American scientific illustrator

Regina Olson Hughes (1895–1993) was an American scientific illustrator in Botanical Art. Born February 1, 1895, in Herman, Nebraska, she became fascinated with the world of plants and flowers. Her parents were Gilbert and Johanna (Sullivan) Olson. At age 10, she contracted scarlet fever and her hearing slowly diminished until she became fully deaf at age 14. In order for her to communicate with her peers, she relied on lip reading and written notes for business work. Hughes retained her speech skills and continued to speak fluently throughout her adulthood. She became proficient in American Sign Language when she enrolled in Gallaudet University.
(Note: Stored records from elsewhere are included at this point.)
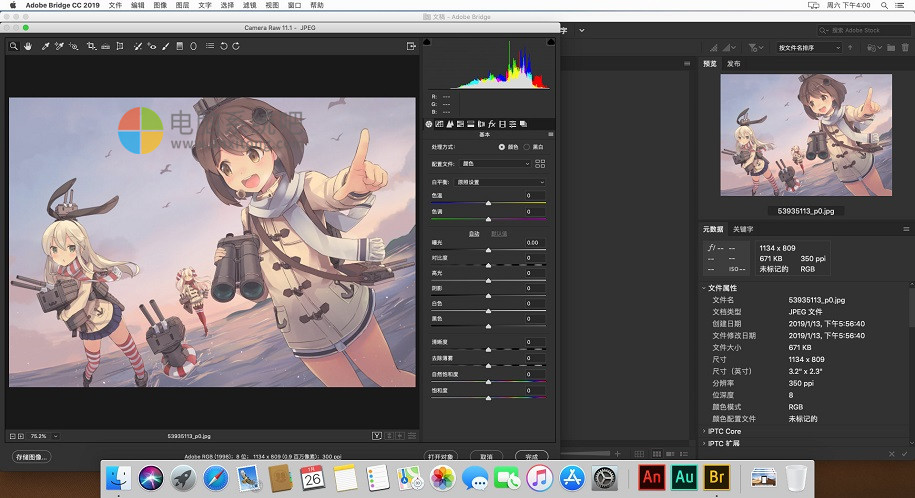Select the Hand tool

[28, 46]
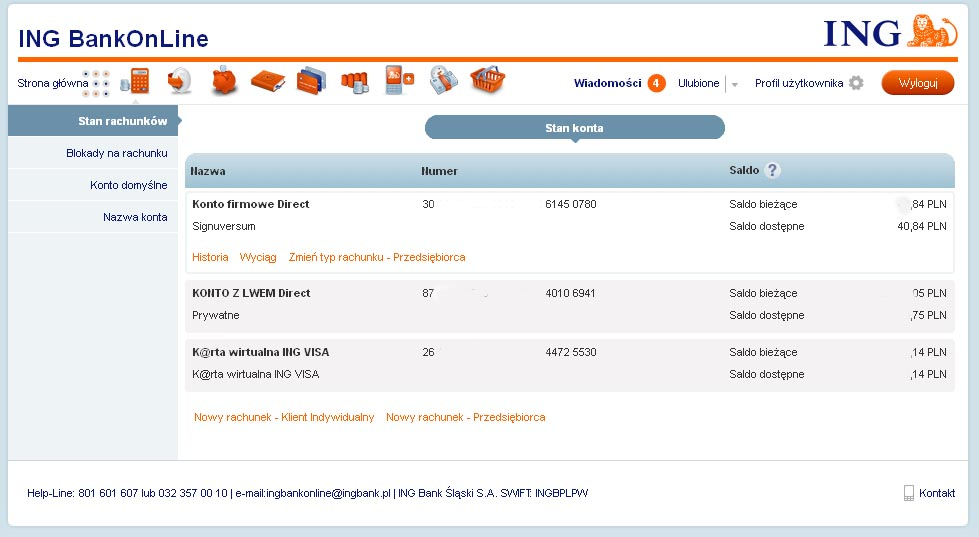
Task: Click the transfers arrow icon
Action: 180,81
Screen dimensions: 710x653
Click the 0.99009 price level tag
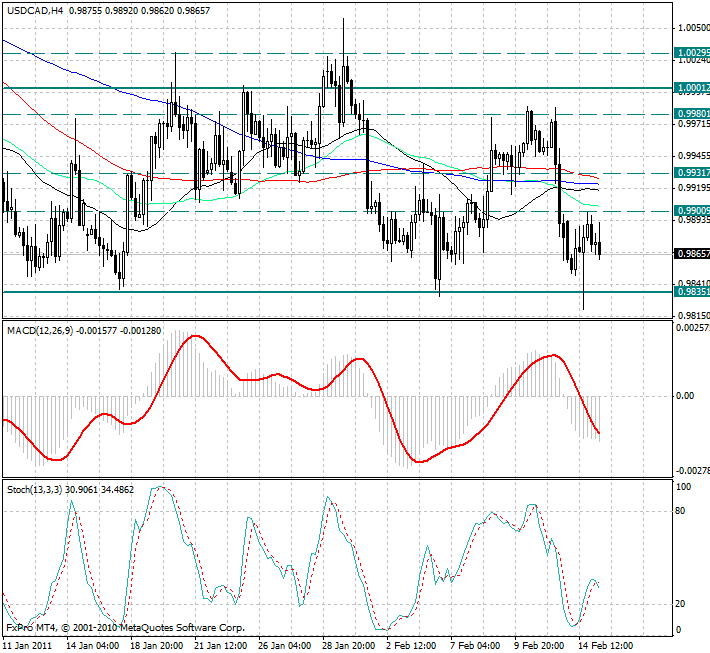point(692,211)
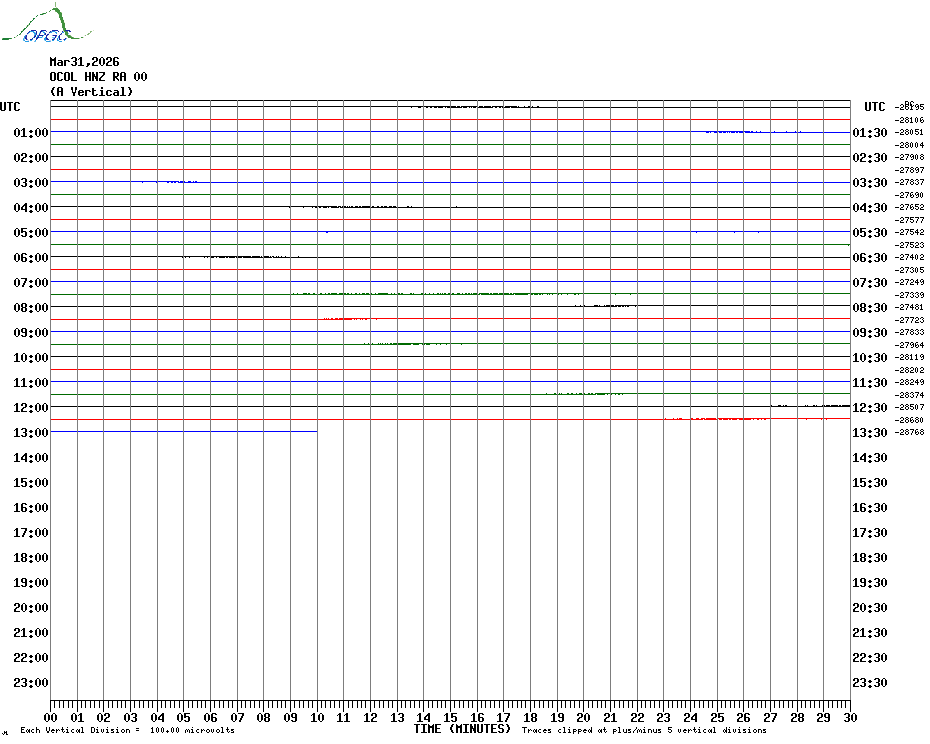Select the OCOL HNZ RA 00 station label

[x=98, y=77]
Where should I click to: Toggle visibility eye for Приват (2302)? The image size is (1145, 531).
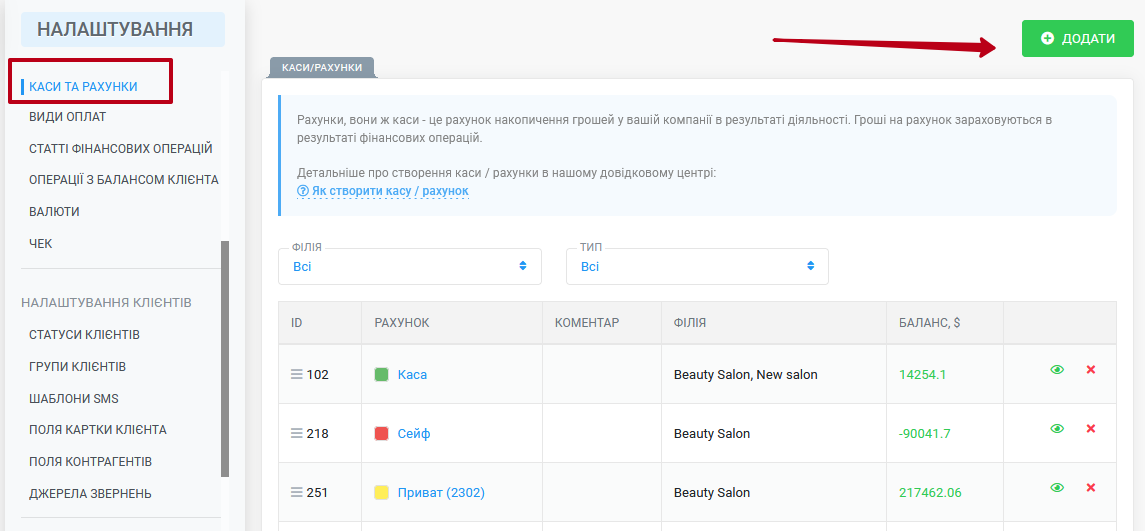point(1057,487)
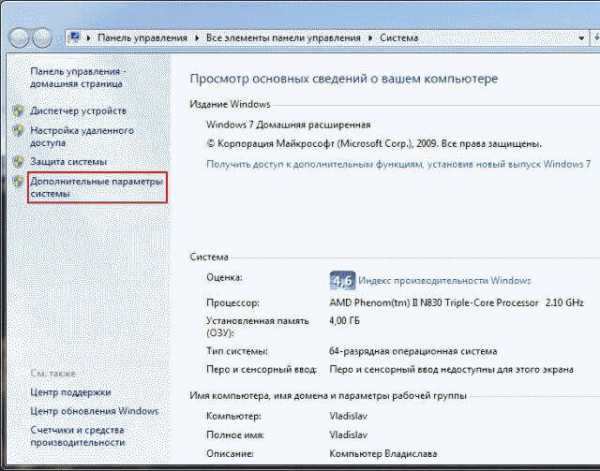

She loved her rural home, rampant with weeds, plants and flowers. An interest in art also dominated her childhood. Her parents provided art tutoring. Plants and flowers were her favorite subjects. In 1923, Hughes married Frederick H. Hughes and lived on Gallaudet University's campus for thirty years. He was Gallaudet's legendary Deaf economics professor, theater enthusiast, and football coach. In 1956, he died of a heart attack. She died August 12, 1993, due to heart failure at age 98.

== Education ==
Hughes attended Gallaudet College, the then only postsecondary program for deaf students. She said, “In 1918, when I graduated from Gallaudet, deaf people were looked down upon. We were treated like children.” But she never backed down from a challenge. At Gallaudet she proved her gift as a writer and poet, contributing many poems to the college's newspaper, Buff and Blue. After she graduated, she called on Nebraska senator Filbert Hichcock, founder of Omaha World Herald and friend of her father, and asked if he could help her find a political job. He told her, “nice girls don’t work. You go home and stay with your papa and meet a nice man and he'll take care of you.” She was notably unimpressed with this advice. She received her bachelor's in art in 1918 and her master's degree in 1920.

== Government work ==
After graduation, Hughes worked at the Veterans Administration for a few weeks before moving on to the state department. In 1930, Hughes worked at the US Department of Agriculture as a research clerk then as a scientific illustrator and translator. She attained stature as an artist and scholar during years of government service. She used her fluency in French, Spanish, Portuguese, and Italian to work as a translator in the State department during World War I. Also at the departments of war and commerce where her most prestigious assignment was translating during the Conference on limitation of armament in Washington, after the armistice. She served as a translator for the US department of State, one of only two non-French women employed by the US office of Translation.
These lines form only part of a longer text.